Stakeholder thinking and corporate social responsibility There are moral reasons for paying attention to stakeholders. According to various ethical traditions, one has a responsibility towards the people (and rest of reality) on which one has an impact. The modern notion of "corporate social responsibility" means that society has come to expect managers to honor those responsibilites. In other words, society has come to realize that it consists of stakeholders.
From stakeholder management to stakeholder engagement
While some companies are new to the notion of stakeholders, others have already quite a lot of history with a stakeholder approach, and have moved from stakeholder management to stakeholder engagement. What does this shift mean? It may well mean that in those companies they have come to understand that stakeholders can not be 'managed' in the classic sense of 'management'. Stakeholders may even object to being 'managed' and relations with them may become difficult as a result. They prefer to be met, not managed. That means that they will require a different mode of communication than had they been subject to ' managing'. They expect to be listened to, while at the same time as a company you can not indefinetely create expectations in that process. They expect honesty and to be treated with respect, and so do you.
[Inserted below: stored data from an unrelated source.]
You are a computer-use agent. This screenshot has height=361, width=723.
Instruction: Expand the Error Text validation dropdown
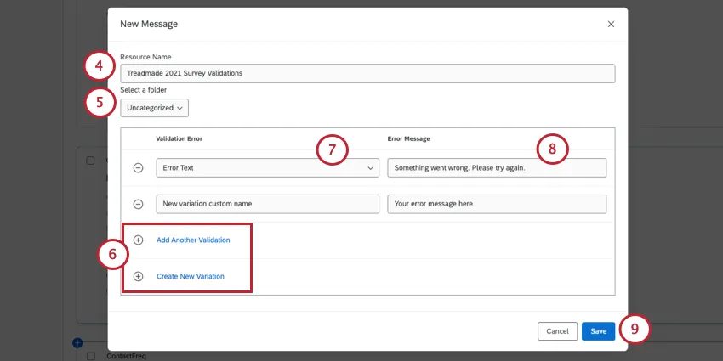click(x=267, y=168)
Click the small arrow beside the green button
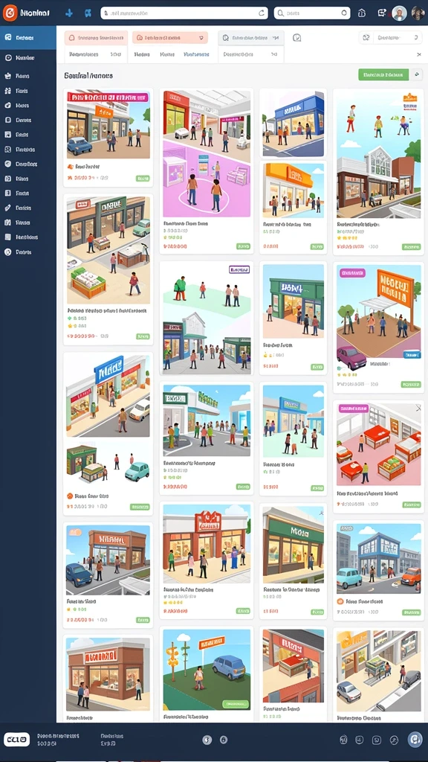Screen dimensions: 428x762 click(x=416, y=74)
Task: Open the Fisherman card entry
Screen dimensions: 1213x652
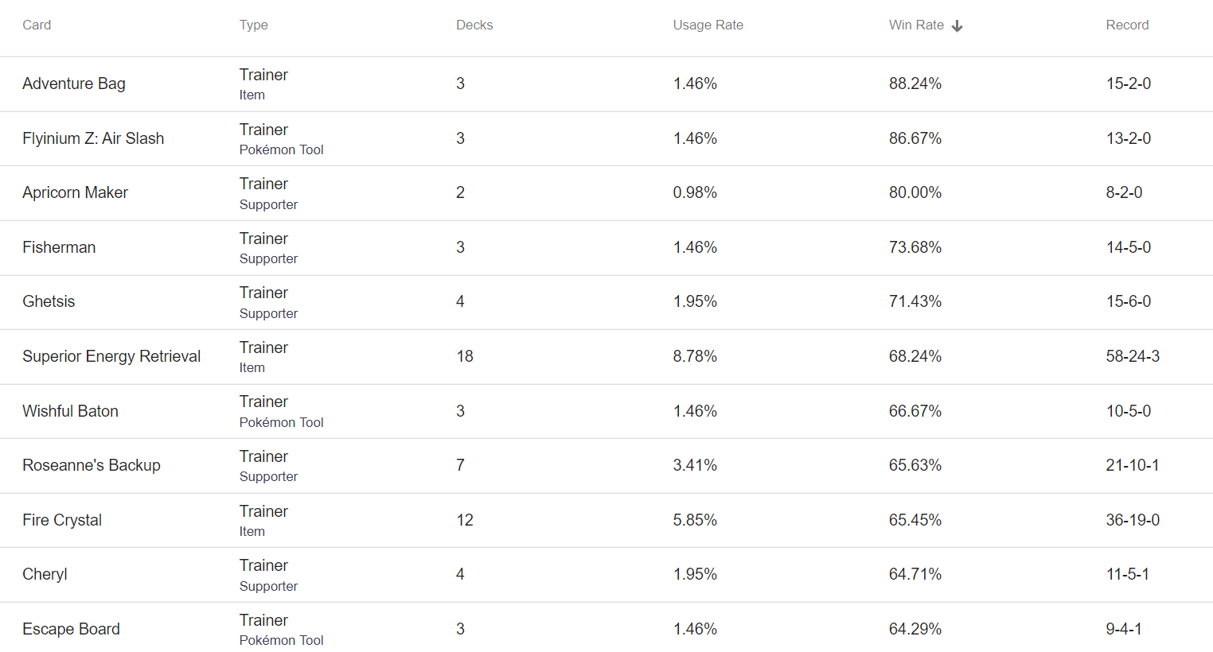Action: coord(59,247)
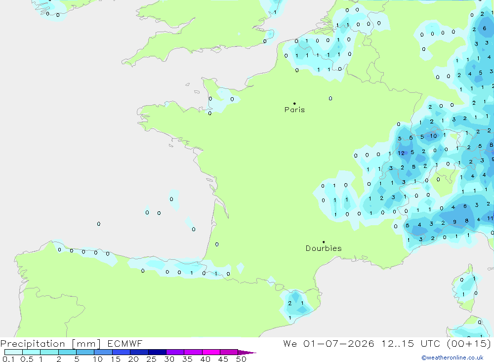This screenshot has height=362, width=494.
Task: Click the forecast date We 01-07-2026
Action: [x=329, y=343]
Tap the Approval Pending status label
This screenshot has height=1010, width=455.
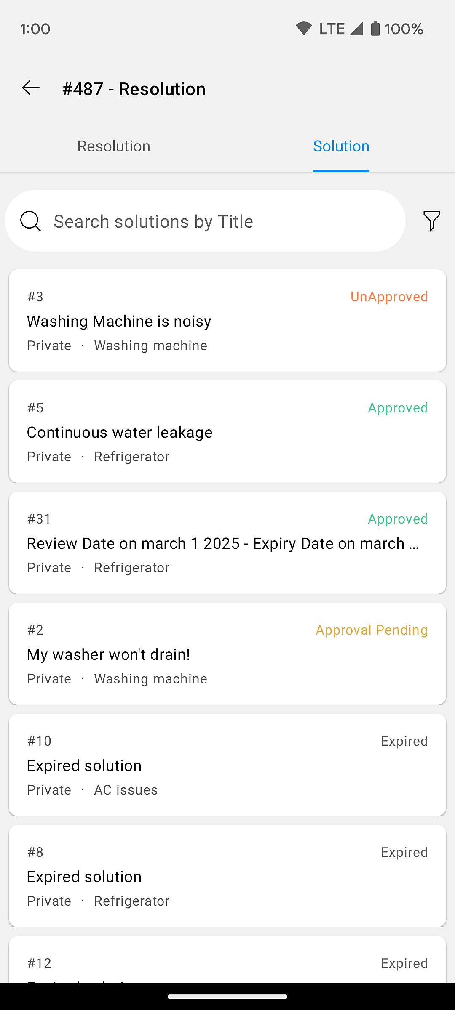(x=372, y=630)
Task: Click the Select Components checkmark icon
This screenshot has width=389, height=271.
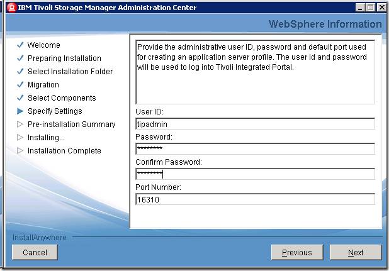Action: point(20,98)
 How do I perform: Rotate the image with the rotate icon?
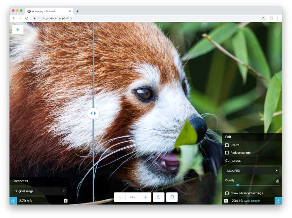click(159, 197)
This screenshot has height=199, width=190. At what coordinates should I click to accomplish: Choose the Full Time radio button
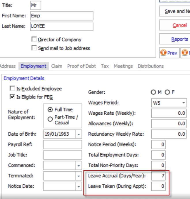click(50, 110)
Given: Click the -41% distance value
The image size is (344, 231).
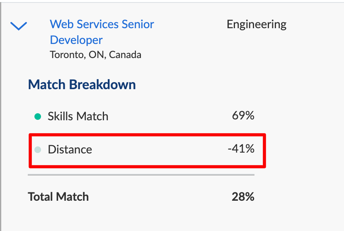Looking at the screenshot, I should (x=241, y=148).
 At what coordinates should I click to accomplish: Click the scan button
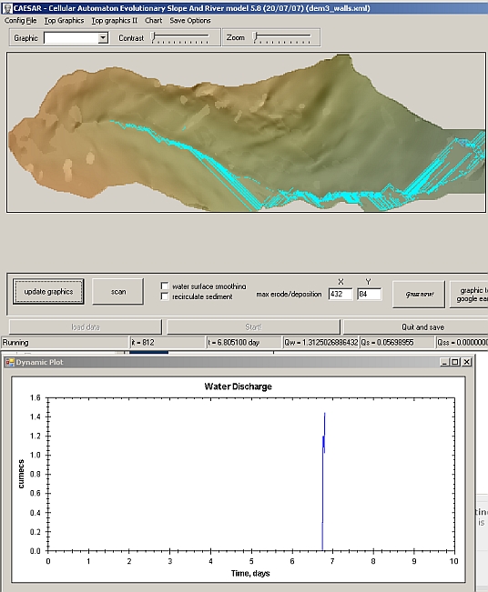118,292
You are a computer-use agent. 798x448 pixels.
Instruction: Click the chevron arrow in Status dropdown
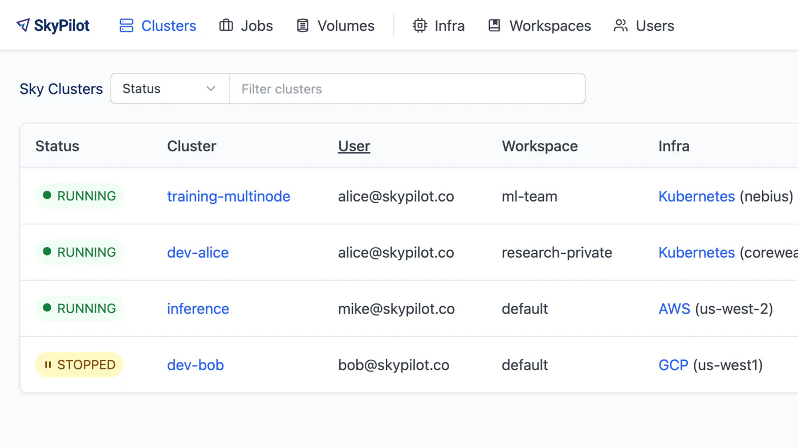coord(211,89)
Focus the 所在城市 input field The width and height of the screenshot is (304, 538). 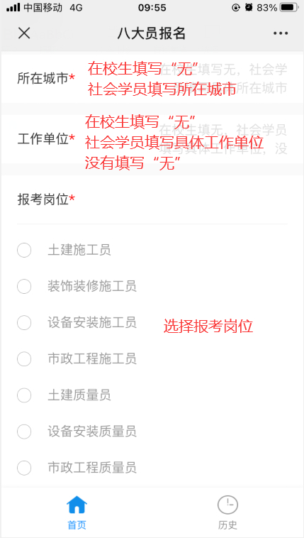pos(222,79)
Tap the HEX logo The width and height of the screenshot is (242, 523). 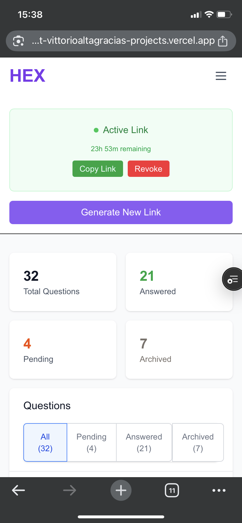[27, 75]
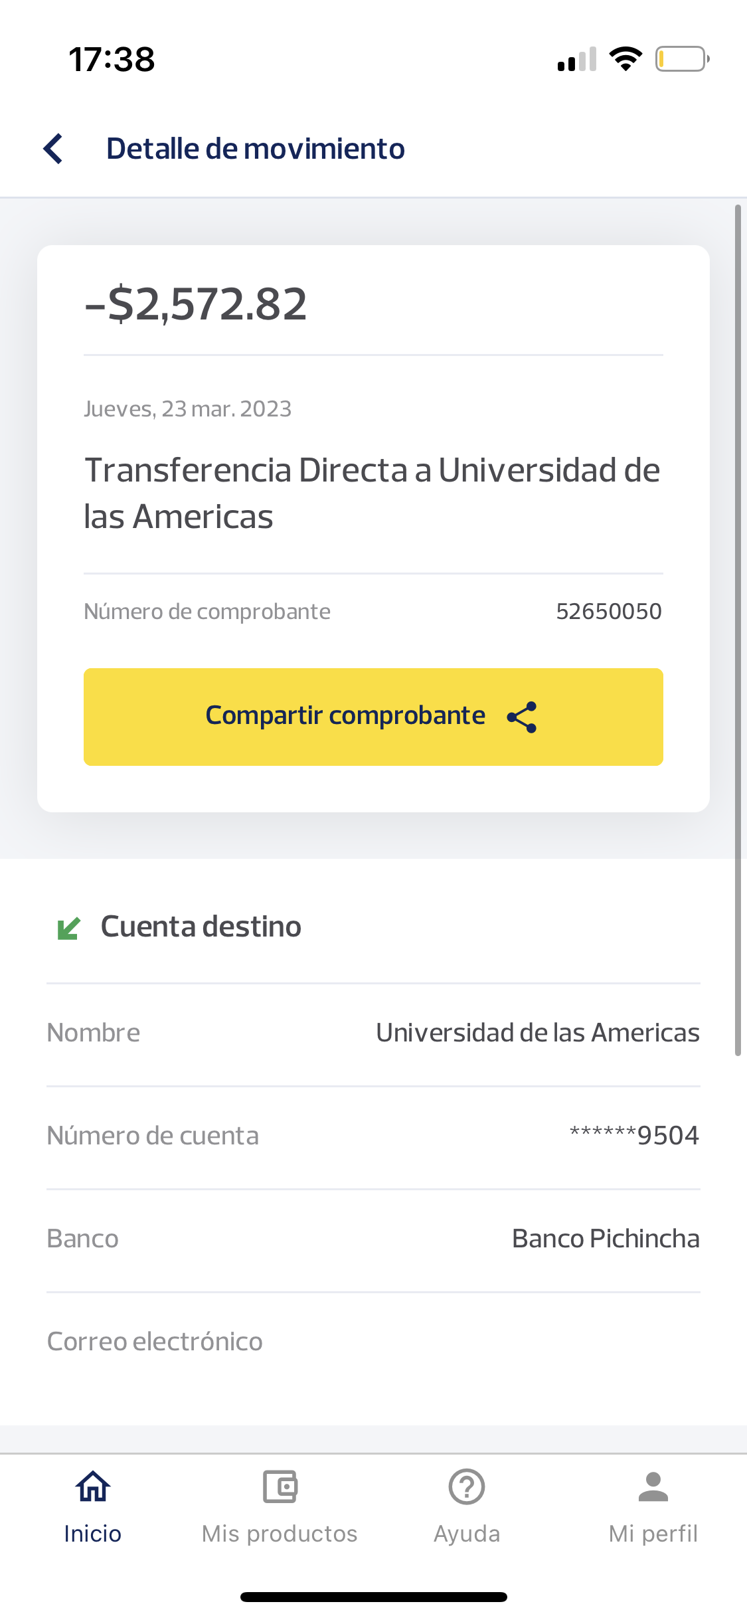Open the Mis productos tab

(x=280, y=1534)
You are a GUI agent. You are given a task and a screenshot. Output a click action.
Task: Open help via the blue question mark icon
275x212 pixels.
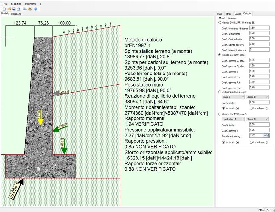(35, 9)
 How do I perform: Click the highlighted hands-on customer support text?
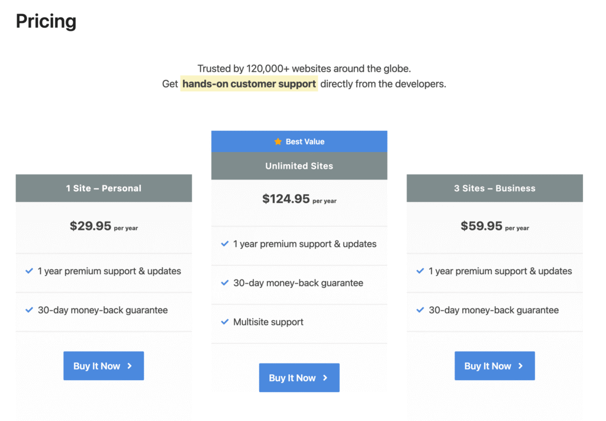tap(249, 83)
Dialogue is the most suited form of communication in engaging with stakeholders. That does not mean that every moment of communication will have a dialogue quality, because sometimes you havce to be directive or argumentative, but at least you have to be comfortable with the dialogue mode of communicating in order to effectively communicate with stakeholders. Characteristic of dialogue is that it is explorative. Ever since the dialogues of Socrates, dialogues were ways of exploring reality. It thrives on inquisitive minds. Being able to be inquisitive with the stakeholders helps in engaging with them. But then the next skill is also important: switching from the dialogue style to a more debating type of style, once interests/ stakes have been explored and understood, and the various stakeholders very understandably turn to defending those interests.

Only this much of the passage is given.